Note that since the definition of event tree is mainly driven by its practical utility, the branches at each node point to the whole set of different possible events, regardless of their probabilistic features. In other words, the events at each node need not be mutually exclusive (see upper part of Fig. 1). This makes the combination of nodes a little bit more complicated, but it keeps a more logical and comprehensible structure (see Marzocchi et al. 2004, 2006, 2008 for more details).

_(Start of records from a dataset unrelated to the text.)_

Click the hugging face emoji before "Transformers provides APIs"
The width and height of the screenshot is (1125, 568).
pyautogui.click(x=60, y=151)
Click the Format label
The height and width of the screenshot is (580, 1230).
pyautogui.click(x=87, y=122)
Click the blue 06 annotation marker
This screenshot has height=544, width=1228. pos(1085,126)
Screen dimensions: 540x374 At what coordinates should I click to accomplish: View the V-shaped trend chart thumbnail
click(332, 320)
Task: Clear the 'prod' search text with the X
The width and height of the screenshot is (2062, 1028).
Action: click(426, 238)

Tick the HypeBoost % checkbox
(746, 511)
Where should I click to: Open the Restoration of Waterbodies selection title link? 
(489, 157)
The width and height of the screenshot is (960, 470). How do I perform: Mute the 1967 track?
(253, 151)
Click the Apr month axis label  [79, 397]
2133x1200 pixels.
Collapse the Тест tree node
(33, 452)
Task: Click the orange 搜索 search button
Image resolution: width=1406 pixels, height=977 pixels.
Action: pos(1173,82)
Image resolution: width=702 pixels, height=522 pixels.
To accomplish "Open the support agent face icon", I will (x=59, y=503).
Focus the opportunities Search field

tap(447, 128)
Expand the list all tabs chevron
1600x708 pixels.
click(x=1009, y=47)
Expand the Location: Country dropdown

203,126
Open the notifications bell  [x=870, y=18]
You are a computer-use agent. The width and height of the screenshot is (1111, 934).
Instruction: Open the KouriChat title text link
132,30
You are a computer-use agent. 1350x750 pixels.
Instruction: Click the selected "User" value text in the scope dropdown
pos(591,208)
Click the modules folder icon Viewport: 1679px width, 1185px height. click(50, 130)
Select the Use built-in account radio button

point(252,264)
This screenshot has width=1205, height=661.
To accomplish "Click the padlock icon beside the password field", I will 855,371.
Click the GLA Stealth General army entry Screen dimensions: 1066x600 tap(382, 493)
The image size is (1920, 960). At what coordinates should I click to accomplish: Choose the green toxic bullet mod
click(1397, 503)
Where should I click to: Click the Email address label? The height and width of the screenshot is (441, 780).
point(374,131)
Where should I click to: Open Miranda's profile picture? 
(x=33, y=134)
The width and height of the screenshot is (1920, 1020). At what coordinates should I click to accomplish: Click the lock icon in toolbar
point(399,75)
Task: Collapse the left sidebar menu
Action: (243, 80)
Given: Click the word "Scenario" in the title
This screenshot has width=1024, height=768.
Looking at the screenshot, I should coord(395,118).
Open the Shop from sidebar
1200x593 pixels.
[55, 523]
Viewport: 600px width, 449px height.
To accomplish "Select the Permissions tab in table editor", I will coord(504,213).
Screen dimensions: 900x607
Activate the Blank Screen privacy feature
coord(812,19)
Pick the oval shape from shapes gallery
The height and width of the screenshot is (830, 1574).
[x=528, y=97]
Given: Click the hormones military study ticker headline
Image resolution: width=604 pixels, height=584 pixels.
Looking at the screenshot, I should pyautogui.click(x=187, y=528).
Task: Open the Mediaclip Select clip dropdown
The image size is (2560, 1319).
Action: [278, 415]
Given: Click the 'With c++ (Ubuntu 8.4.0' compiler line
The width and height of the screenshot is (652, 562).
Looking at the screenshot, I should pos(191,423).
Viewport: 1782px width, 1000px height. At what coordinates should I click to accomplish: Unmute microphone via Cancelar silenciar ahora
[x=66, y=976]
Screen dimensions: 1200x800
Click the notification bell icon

In the following section, we describe how the probability distribution at each node is assigned. We will try to make use of the same symbols and terminology already published in Marzocchi et al. (2008) and in the Electronic supplementary material of that paper.

Estimating the probability distribution at each node

BET_VH focuses on long-term PVHA only. Because of this choice, the information to be used is related to geological and/or physical models and past data. We do not account for monitoring measures. The latter, in fact, are related to short-term variations in the state of the volcano. This is one of the basic differences with BET_EF by Marzocchi et al. (2008), and it implies a simpler formalism for the probability computation at the nodes of the event tree in common with BET_EF. On the other hand, BET_VH has a more complex structure than BET_EF because it accounts also for the impact of hazardous phenomena on the territory; this leads to a more complex dependence on the selected path, i.e., on the events selected at the previous nodes. In order to keep the notation as simple as possible, hereinafter, we set specific indexes for specific selected outcomes at the different nodes: i indicates the vent location, j the eruption size or type, p the hazardous phenomenon, k the area, and s the threshold related to the phenomenon p. Despite the description of the following nodes should be self-consistent, we recommend to refer to Marzocchi et al. (2008) for more detailed description of the statistical distributions used (Beta and Dirichlet distributions).

Node 1–2–3

This node has two possible outcomes: eruption or no eruption, in the time interval (t 0,t 0 + τ]. A suitable time window for long-term hazard purposes is τ = 1 year. The long-term probability of eruption is estimated similarly to Marzocchi et al. (2008) for the nonmonitoring probability. Here, BET_VH condenses the first three nodes of that tree in one. In particular, BET_VH assigns a prior Beta distribution for the two possible outcomes:

$$ \label{eq:node123_prior} \left[\theta_{1-2-3}\right]_{\rm prior}=\textrm{Beta}(\alpha_1,\beta_1) $$
(1)

where the parameters α 1 and β 1 are determined from the average Θ1 (i.e., the best guess for the long-term probability of eruption) and from the equivalent number of data, Λ1, by inverting the system of equations (see Marzocchi et al. 2008 for more details):

$$ \label{eq:system_alphabeta} \left \{ \begin{array}{l} \Theta_1=\displaystyle\frac{\alpha_1}{\alpha_1+\beta_1}\\ \Lambda_1=\alpha_1+\beta_1 - 1 \end{array} \right. $$
(2)

While Θ1 comes from models and/or a priori considerations, Λ1 is set according to the degree of confidence that the user puts on the estimate of the best guess. The parameter Λ i (here the index i is relative to the node considered) is a friendly measure of the confidence on the prior distribution, or, in other terms, of the epistemic uncertainty. In general, the higher the Λ i , the larger our confidence on the reliability of the model, so that the number of past data needed to modify significantly the prior must be larger. On the contrary, if we believe that the prior is poorly informative (i.e., our a priori information is very scarce), Λ i must be small, so that even a small number of past data can drastically modify the prior (for more information see Marzocchi et al. 2008).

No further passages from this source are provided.